AIM OF THE TASK:
Can you render the items from the line with "971x687 pixels." through the line with "coord(34,27)", both included, as a numbered list that leaves out blank lines?

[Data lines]
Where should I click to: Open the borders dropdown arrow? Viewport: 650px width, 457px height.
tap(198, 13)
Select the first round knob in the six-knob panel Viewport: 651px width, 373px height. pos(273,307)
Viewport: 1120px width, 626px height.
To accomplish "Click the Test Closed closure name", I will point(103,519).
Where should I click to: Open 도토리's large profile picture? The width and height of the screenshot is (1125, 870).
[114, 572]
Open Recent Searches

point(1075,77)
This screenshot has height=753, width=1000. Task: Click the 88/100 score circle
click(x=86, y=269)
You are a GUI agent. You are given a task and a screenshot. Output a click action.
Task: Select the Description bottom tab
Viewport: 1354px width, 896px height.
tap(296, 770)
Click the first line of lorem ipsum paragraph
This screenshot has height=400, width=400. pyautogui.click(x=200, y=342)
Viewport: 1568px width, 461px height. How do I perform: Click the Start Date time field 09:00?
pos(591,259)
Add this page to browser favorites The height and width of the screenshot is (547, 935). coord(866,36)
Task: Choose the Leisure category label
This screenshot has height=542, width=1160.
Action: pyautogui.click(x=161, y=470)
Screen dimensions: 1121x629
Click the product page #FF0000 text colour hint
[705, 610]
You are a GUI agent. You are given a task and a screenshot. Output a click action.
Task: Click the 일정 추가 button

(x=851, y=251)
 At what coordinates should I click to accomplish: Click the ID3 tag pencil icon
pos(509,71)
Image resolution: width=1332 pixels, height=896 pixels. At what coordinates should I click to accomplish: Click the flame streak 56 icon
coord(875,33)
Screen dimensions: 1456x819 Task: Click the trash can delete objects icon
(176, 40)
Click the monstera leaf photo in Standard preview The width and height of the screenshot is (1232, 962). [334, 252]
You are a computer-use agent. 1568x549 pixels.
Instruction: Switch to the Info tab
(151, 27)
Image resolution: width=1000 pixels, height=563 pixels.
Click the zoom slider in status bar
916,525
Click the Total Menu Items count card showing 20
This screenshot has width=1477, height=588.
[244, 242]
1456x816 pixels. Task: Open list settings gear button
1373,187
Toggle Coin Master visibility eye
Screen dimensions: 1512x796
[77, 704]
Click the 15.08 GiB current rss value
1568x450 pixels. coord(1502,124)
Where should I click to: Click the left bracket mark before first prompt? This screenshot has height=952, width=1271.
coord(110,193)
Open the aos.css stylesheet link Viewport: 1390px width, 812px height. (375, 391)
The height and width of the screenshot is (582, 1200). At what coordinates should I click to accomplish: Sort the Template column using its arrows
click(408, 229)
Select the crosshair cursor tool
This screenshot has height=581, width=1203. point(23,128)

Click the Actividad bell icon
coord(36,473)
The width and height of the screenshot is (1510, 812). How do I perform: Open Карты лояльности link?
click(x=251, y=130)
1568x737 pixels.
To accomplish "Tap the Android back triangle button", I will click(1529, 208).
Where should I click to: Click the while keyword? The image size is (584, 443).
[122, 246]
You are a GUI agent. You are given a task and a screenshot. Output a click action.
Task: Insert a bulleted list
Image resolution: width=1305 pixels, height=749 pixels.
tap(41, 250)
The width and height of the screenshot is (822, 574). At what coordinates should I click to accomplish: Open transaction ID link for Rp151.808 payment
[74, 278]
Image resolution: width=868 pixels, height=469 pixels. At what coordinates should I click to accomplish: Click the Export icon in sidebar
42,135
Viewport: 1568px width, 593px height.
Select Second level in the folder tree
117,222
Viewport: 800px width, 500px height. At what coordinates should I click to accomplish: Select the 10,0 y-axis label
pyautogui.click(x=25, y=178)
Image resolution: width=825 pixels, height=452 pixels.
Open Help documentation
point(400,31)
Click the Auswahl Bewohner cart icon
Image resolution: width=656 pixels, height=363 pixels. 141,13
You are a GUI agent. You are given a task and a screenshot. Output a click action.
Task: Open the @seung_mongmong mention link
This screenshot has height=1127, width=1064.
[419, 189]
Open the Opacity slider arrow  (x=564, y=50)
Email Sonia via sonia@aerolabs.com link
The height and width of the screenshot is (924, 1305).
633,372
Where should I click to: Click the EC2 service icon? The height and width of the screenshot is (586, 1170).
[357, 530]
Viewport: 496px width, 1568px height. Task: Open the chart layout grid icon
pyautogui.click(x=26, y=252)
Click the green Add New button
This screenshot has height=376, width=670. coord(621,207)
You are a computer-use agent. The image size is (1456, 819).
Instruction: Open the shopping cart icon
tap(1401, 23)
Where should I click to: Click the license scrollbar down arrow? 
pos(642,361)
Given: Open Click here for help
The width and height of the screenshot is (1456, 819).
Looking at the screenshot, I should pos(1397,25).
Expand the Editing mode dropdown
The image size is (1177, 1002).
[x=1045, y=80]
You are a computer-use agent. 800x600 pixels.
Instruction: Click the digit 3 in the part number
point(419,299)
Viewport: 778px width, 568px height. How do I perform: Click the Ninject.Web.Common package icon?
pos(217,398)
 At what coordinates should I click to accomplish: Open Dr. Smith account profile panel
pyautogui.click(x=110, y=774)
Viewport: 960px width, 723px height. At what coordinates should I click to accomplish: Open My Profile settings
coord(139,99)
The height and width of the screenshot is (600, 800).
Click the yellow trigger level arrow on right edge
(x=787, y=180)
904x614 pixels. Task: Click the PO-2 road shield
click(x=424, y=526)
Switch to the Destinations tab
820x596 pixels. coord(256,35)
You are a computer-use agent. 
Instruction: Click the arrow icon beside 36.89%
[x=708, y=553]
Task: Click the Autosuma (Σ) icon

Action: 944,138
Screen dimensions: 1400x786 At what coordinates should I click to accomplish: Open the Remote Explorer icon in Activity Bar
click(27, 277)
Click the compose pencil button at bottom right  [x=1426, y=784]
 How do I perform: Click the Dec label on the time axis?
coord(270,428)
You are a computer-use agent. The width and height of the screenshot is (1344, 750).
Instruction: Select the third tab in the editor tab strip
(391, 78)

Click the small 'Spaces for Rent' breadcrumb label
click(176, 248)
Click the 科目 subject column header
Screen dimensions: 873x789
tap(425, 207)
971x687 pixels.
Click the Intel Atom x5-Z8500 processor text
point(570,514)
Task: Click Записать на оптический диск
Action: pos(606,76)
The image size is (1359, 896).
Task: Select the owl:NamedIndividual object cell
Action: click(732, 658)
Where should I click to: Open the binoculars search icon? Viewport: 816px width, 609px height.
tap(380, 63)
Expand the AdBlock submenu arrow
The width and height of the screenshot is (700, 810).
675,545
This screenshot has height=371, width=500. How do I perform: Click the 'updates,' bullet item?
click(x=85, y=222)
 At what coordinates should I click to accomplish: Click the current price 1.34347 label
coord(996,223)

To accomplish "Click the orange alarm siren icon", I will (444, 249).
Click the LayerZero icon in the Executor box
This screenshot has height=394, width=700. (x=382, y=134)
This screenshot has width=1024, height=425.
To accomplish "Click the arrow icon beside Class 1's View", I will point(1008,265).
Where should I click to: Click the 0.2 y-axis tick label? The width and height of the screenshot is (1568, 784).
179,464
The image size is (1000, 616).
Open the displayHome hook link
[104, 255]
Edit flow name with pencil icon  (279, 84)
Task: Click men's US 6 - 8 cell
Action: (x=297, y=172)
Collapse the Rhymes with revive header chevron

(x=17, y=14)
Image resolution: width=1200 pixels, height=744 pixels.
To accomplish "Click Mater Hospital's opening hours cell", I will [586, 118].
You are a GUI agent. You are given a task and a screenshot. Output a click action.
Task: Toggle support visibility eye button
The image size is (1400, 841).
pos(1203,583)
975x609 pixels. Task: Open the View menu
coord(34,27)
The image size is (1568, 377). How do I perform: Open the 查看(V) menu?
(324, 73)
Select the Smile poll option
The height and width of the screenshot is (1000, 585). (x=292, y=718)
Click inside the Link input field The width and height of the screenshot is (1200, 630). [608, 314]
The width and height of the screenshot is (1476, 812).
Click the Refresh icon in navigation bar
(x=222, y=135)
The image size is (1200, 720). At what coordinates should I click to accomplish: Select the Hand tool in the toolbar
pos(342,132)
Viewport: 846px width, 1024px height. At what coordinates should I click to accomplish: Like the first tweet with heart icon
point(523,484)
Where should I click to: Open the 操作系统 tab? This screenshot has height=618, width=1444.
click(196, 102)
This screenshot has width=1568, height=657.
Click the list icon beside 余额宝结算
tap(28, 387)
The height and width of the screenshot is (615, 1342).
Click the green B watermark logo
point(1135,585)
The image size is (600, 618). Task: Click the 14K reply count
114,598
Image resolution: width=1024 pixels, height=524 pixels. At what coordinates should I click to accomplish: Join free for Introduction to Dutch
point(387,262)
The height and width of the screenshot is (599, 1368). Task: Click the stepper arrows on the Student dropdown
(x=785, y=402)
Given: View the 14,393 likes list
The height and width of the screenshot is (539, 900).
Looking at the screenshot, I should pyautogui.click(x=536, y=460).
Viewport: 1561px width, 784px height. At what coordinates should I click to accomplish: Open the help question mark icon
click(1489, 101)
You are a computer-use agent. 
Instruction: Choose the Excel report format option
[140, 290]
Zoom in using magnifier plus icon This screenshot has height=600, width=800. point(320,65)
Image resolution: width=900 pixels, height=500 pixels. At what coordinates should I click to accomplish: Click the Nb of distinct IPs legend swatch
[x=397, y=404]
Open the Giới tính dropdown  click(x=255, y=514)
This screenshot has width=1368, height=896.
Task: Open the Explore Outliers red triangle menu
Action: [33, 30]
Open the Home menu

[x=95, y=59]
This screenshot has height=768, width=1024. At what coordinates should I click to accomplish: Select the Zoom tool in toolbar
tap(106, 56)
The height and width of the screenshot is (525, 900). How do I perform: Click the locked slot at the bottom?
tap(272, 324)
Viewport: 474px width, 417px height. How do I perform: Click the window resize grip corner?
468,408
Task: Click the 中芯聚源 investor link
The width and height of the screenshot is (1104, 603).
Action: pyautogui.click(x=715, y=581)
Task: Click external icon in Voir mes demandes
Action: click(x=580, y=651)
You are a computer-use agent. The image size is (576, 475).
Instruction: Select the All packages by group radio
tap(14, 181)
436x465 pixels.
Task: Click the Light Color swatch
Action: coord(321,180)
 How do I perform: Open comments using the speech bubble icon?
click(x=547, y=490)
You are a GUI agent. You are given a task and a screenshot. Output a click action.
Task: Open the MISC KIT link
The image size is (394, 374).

COMPLETE OUTPUT:
1. 971x687 pixels.
2. Click the Intel Atom x5-Z8500 processor text
3. point(570,514)
4. Task: Click Записать на оптический диск
5. Action: pos(606,76)
6. The image size is (1359, 896).
7. Task: Select the owl:NamedIndividual object cell
8. Action: click(732, 658)
9. Where should I click to: Open the binoculars search icon? Viewport: 816px width, 609px height.
10. tap(380, 63)
11. Expand the AdBlock submenu arrow
12. The width and height of the screenshot is (700, 810).
13. 675,545
14. This screenshot has height=371, width=500. How do I perform: Click the 'updates,' bullet item?
15. click(x=85, y=222)
16.  At what coordinates should I click to accomplish: Click the current price 1.34347 label
17. coord(996,223)
18. To accomplish "Click the orange alarm siren icon", I will (444, 249).
19. Click the LayerZero icon in the Executor box
20. This screenshot has height=394, width=700. (x=382, y=134)
21. This screenshot has width=1024, height=425.
22. To accomplish "Click the arrow icon beside Class 1's View", I will point(1008,265).
23. Where should I click to: Click the 0.2 y-axis tick label? The width and height of the screenshot is (1568, 784).
24. 179,464
25. The image size is (1000, 616).
26. Open the displayHome hook link
27. [104, 255]
28. Edit flow name with pencil icon  (279, 84)
29. Task: Click men's US 6 - 8 cell
30. Action: (x=297, y=172)
31. Collapse the Rhymes with revive header chevron
32. (x=17, y=14)
33. Image resolution: width=1200 pixels, height=744 pixels.
34. To accomplish "Click Mater Hospital's opening hours cell", I will [586, 118].
35. You are a GUI agent. You are given a task and a screenshot. Output a click action.
36. Task: Toggle support visibility eye button
37. The image size is (1400, 841).
38. pos(1203,583)
39. 975x609 pixels. Task: Open the View menu
40. coord(34,27)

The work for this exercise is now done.